Page and screen pointing data
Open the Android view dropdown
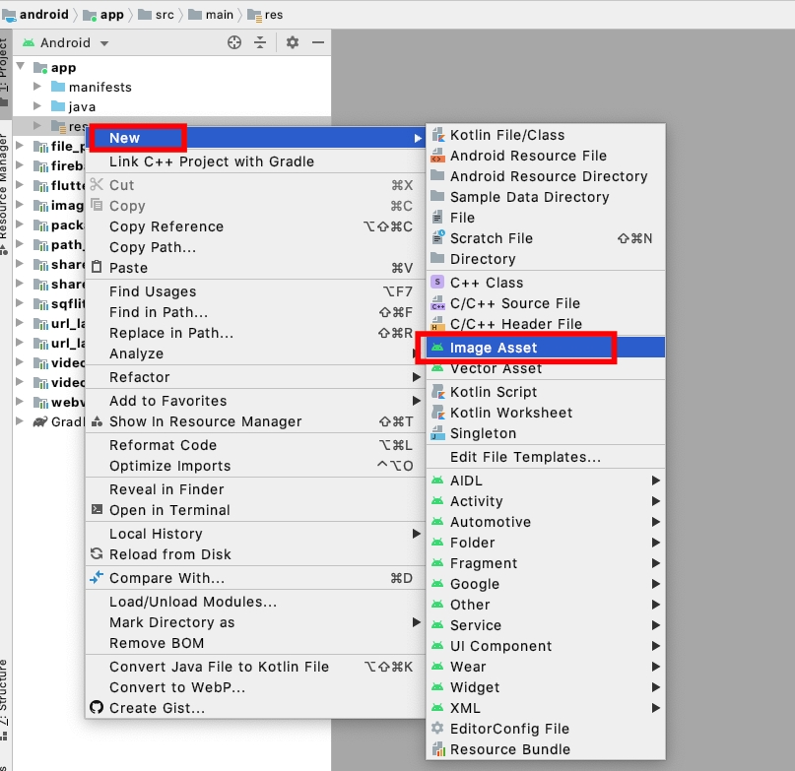(x=104, y=43)
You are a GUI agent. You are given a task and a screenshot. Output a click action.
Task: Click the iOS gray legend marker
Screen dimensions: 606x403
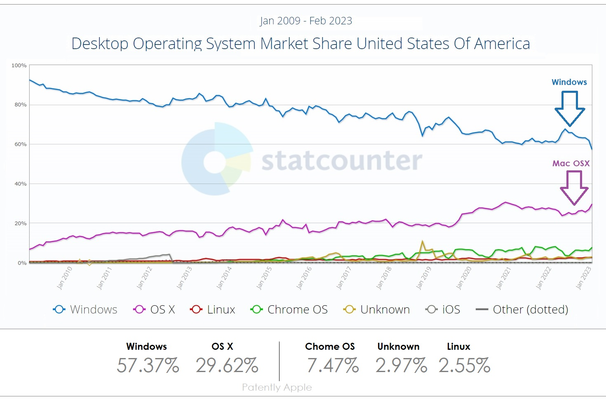pos(431,309)
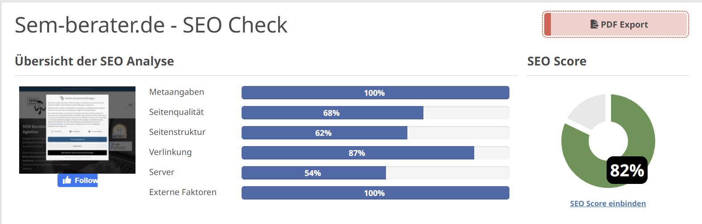The width and height of the screenshot is (702, 224).
Task: Select the Seitenstruktur category label
Action: click(177, 132)
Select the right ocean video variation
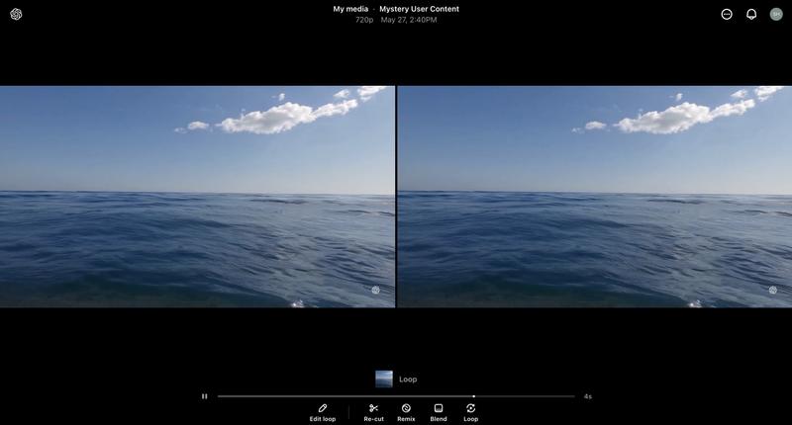792x425 pixels. [x=595, y=196]
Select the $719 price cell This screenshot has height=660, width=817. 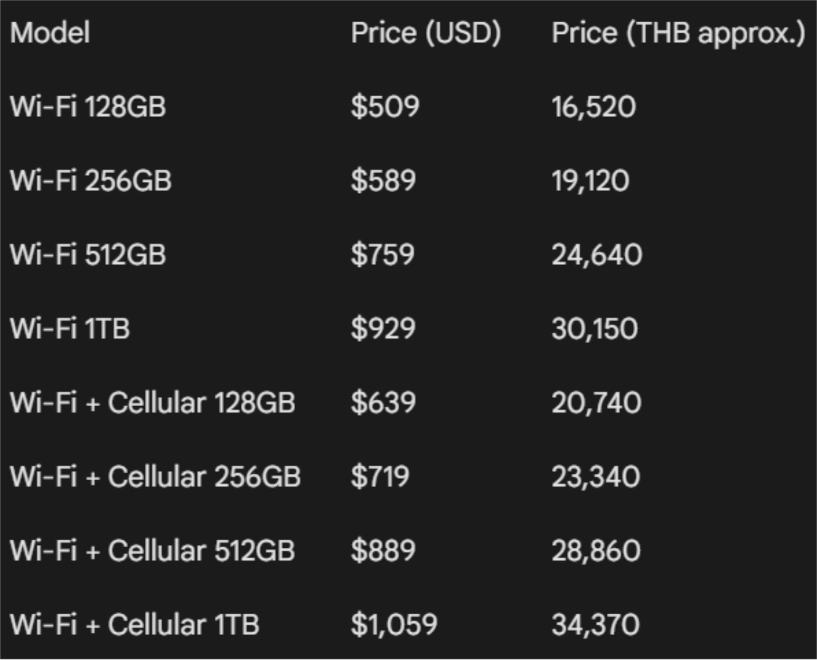pos(380,476)
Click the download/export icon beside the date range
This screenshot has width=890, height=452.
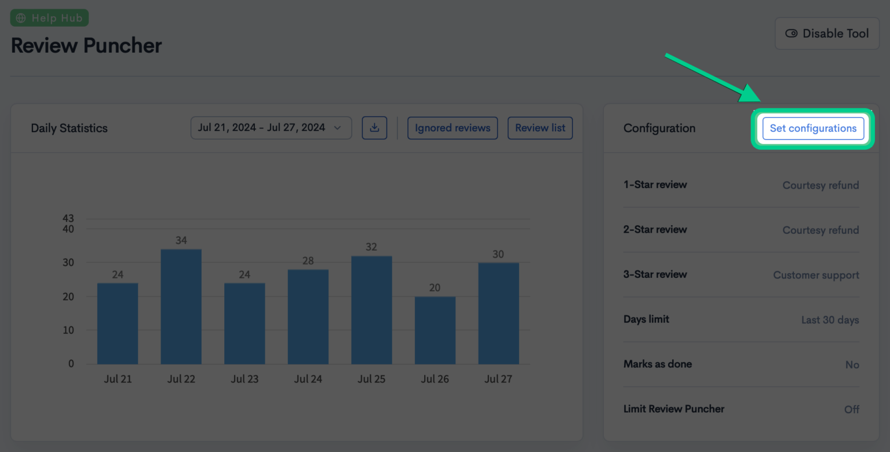374,128
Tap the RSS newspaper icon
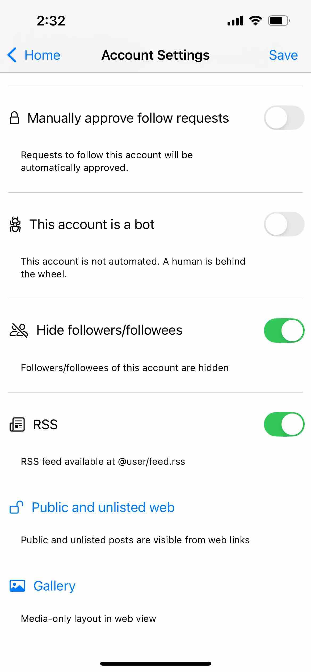 17,424
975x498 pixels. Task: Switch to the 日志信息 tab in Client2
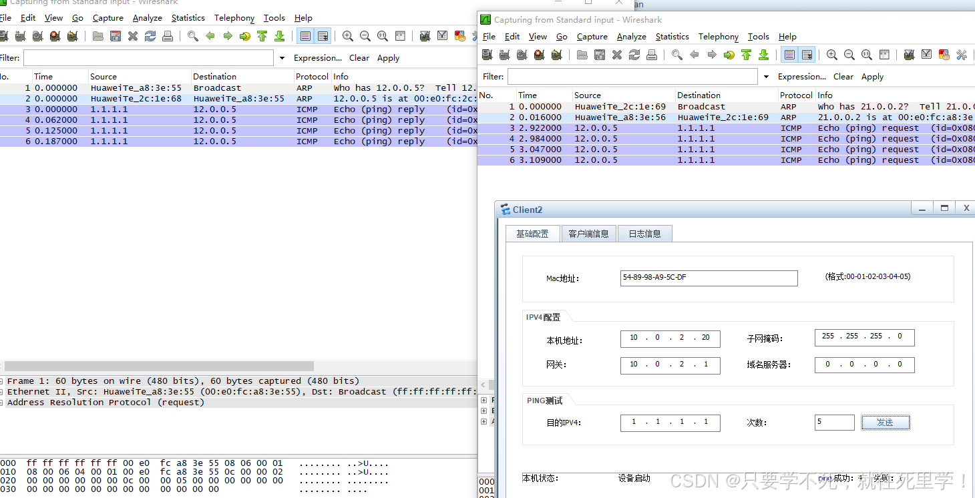644,234

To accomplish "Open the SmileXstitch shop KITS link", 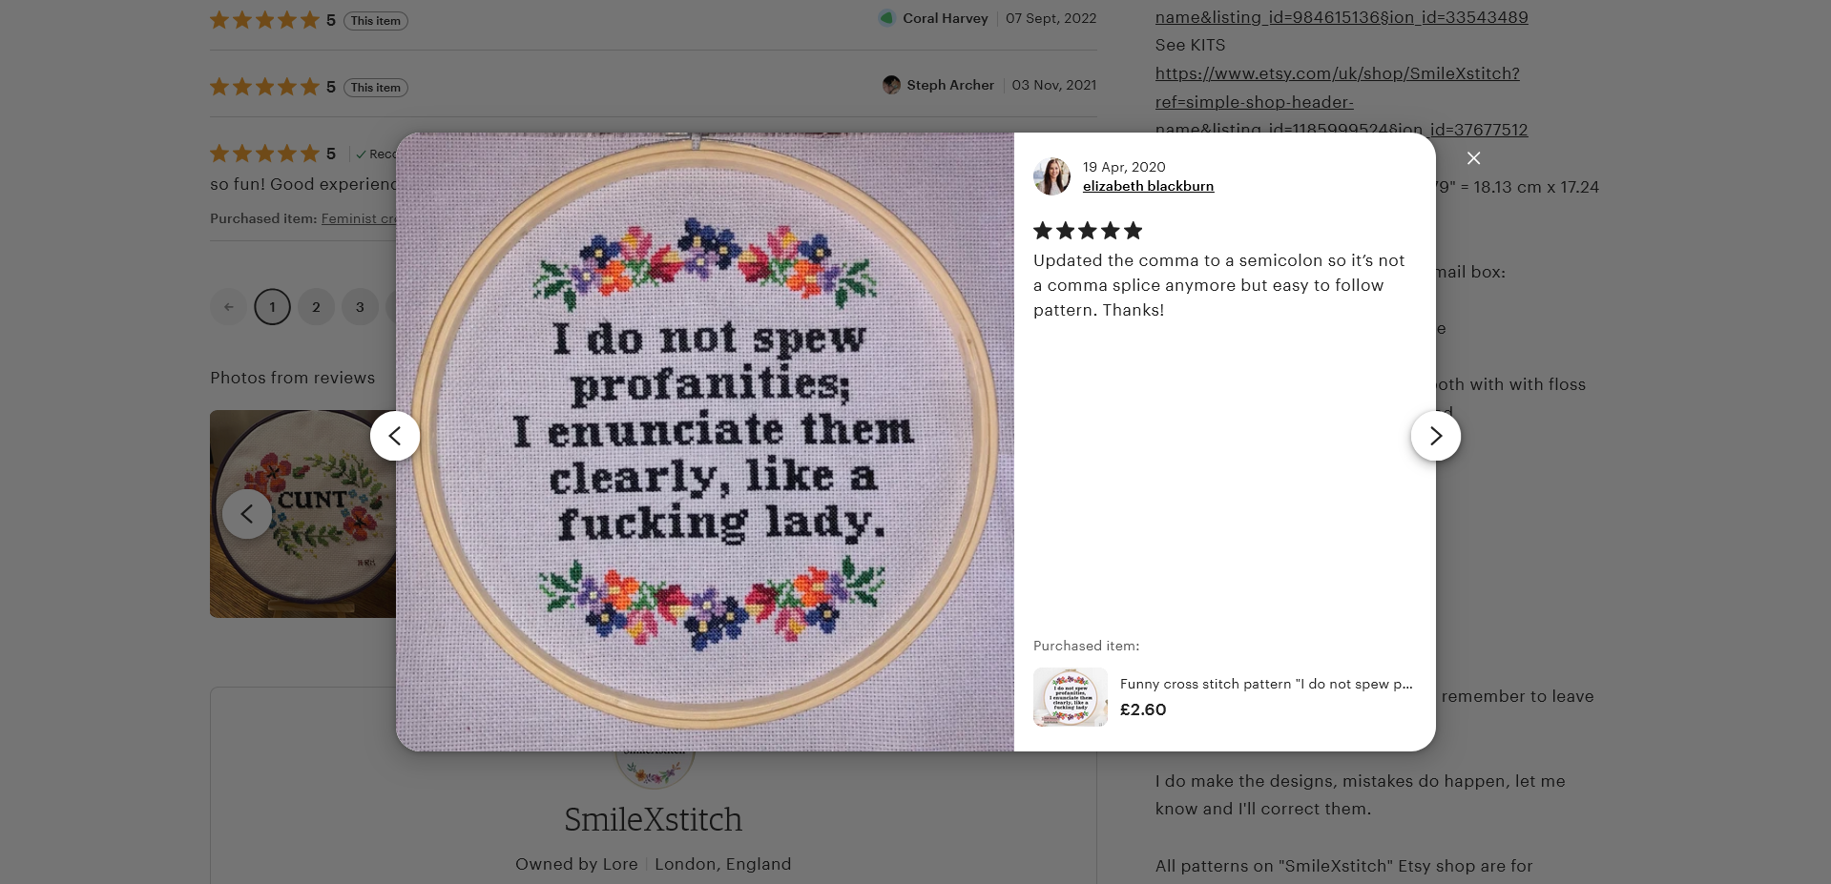I will 1337,73.
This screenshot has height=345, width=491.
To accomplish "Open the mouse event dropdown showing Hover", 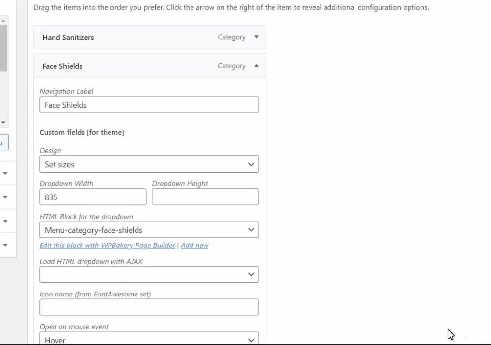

### Exercise:
Could you update the items from the line containing "This screenshot has height=345, width=491." through the end of the items, replacing "Hover" with "Click" and keeping everything else the same, without the pictures?

### Result of this task:
This screenshot has height=345, width=491.
To accomplish "Open the mouse event dropdown showing Click", 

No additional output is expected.